So it’s the New Year finally and I thought it was high time I cracked on with my first piece of writing for 2014. As you can tell from the title I’ve decided to do a new Revisiting piece, mainly as I enjoy writing them so much.  Now get yourself comfortable, sit back, turn on the Resonator and prepare for something From Beyond!


Anyone who reads this blog will know how much I like my cheesy 80s horror flicks. While the 1970s produced some of the best horrors – in terms of genuine scares coupled with bleak themes – the 1980s churned out some of the best pieces of trash for horror cinema. The thing is, I love these films, in fact the trashier they are the better. One such horror I hold close to my heart is Stuart Gordon’s From Beyond.

In my opinion one of the absolute trashy horror gems from that decade is From Beyond. I just adore everything about it; a tight running time, eye watering colour palette, fantastic creature effects and a sexy Barbara Crampton, this film has it all. Much like Re-Animator (of which it is a follow-up) it feels almost like a stage play (possibly due to Gordon’s background in the theatre), the performances are theatrical and it finds the right tone between sleaze and black comedy.

Considering it’s based on one of Lovecraft’s shortest stories (at a mere 7 pages long) Gordon and Dennis Paoli do a tremendous job of expanding on the themes found within the source material.  Their evolution of the Resonator’s affects on the characters Pineal Gland and their subsequently heightened sexual desires crosses the fine line between camp and science.
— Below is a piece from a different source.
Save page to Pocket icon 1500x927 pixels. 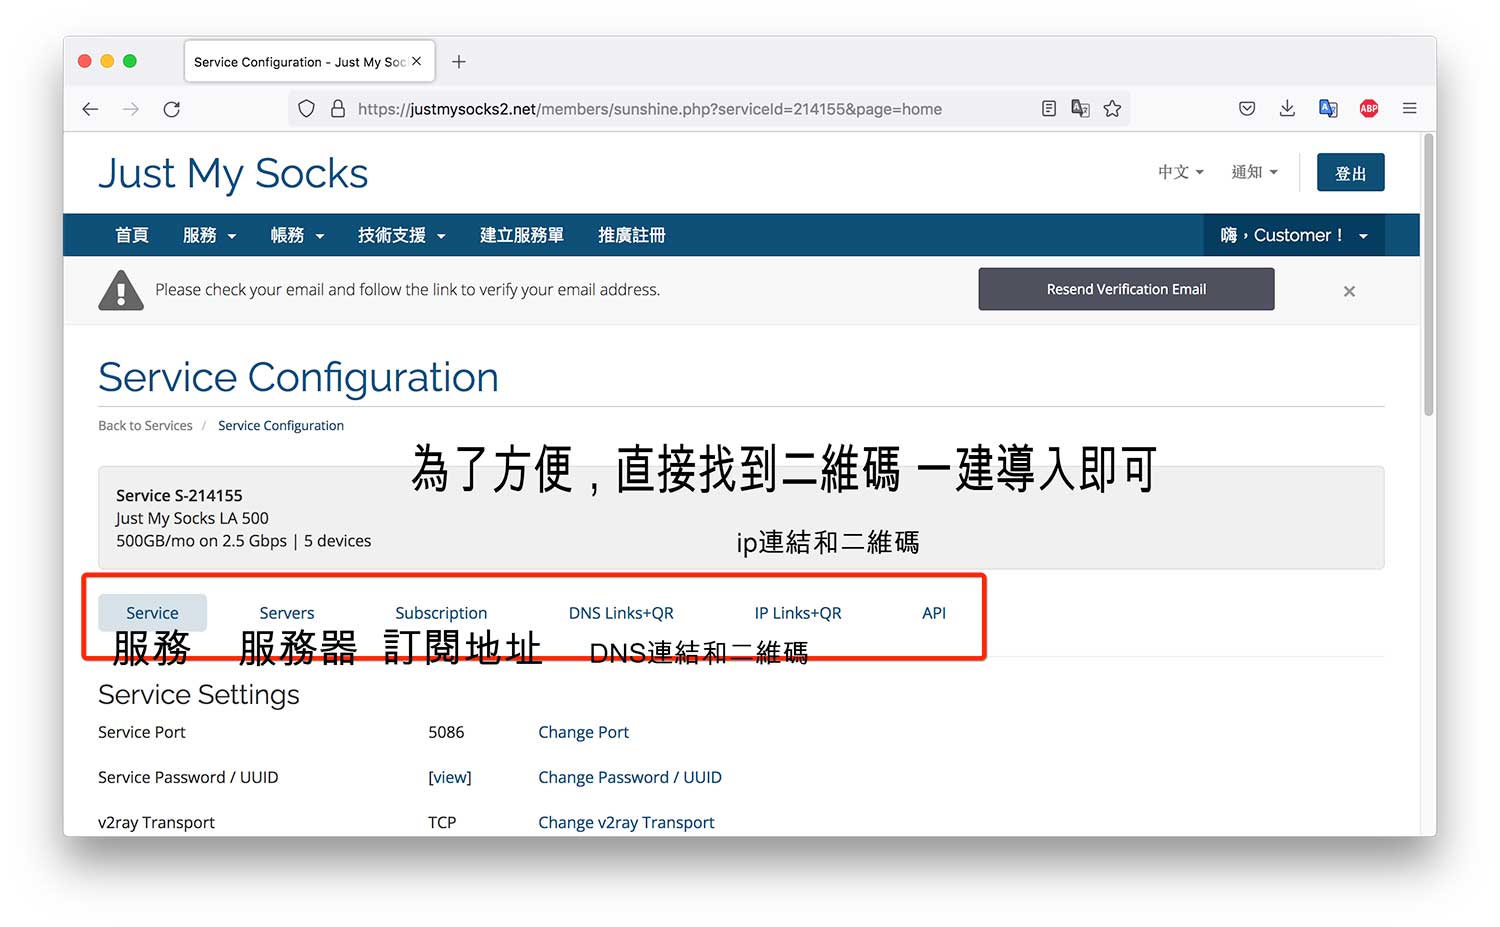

The inclusion of S&M scenes and Crampton’s Dr Katherine McMichael’s transformation from dowdy psychology wiz-kid into sexualised dominatrix produces bouts of chuckles than arousal. Yet that’s no bad thing as this only adds to its camp appeal. Admittedly I’d be lying if I said I wasn’t a little more interested in From Beyond once Crampton dons the leather garb (I am a warm bloodied male after all).


What is most interesting is the change in characters personality between two of the lead cast. Whereas Crampton was the victim in Re-Animator, here she isn’t and visa versa for Jeffrey Combs. Again From Beyond shows just why I love Combs and his acting style, as you genuinely feel sorry for Tillinghast, wanting him to fight back (which he finally does).

And how could I forget the legendary Ken Foree as Bubba, is there anything this man acts in that I won’t enjoy? He brings a sense of humour and a human element to the two conflicting scientists. Essentially he is our most relatable character and voice of reason in this madhouse (or is that funhouse?) as he tries to figure out what is going on. When Bubba does meet his demise, its hard not to let out a laugh (there’s those moments of camp horror again) as we see his slightly dated make-up effects. But again it all adds to the films fun.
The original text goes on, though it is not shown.